Friday, October 07, 2005

Denny Hastert's Pattern of Squandered Leadership

If one thing marks the tenure of Denny "J. Dennis" Hastert as Speaker of the U.S. House, it is that over 11 years of so-called "leadership" by Republicans (six of those by "the coach"), real leadership in challenging times has been squandered.

Count on this being one of the topics you'll see plenty of here over the next several months. There's more material than in one of the USS Hastert's suits. Hastert's really just continuing the fine job of Gingrich and Livingston, his predecessors "on the other side," as they like to say.

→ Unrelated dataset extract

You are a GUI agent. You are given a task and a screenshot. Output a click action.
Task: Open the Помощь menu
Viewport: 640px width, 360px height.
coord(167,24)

Take a look at this gem, from the Speaker's own campaign website, which presumably brags about his involvement in the arm-twisting (and quite possibly bribery) that resulted in passage of the Medicare drug bill, now estimated to cost more than $1.2 Trillion (yep, that's a T). (When the campaign gets embarrassed and takes this article down, you can find its cached version here.)

Now, compare that to what happened on the House floor Friday afternoon, when Hastert and his cronies literally gang-raped consumers on behalf of Big Oil, and lifted environmental standards for the sake of Big Oil, and gave the rights to closed military bases to Big Oil on top. All for the sake of reducing the price of oil in the (relatively) short-term. The future consequences of today's legislation passage, if enacted, are devastating throughout the Gulf Coast region over the long-term.

And if the rules you have written don't suit your purpose, just change them along the way.

Alison at Philosophe Forum has done a great job of rounding up the major points of Friday's Republican victory on the House floor.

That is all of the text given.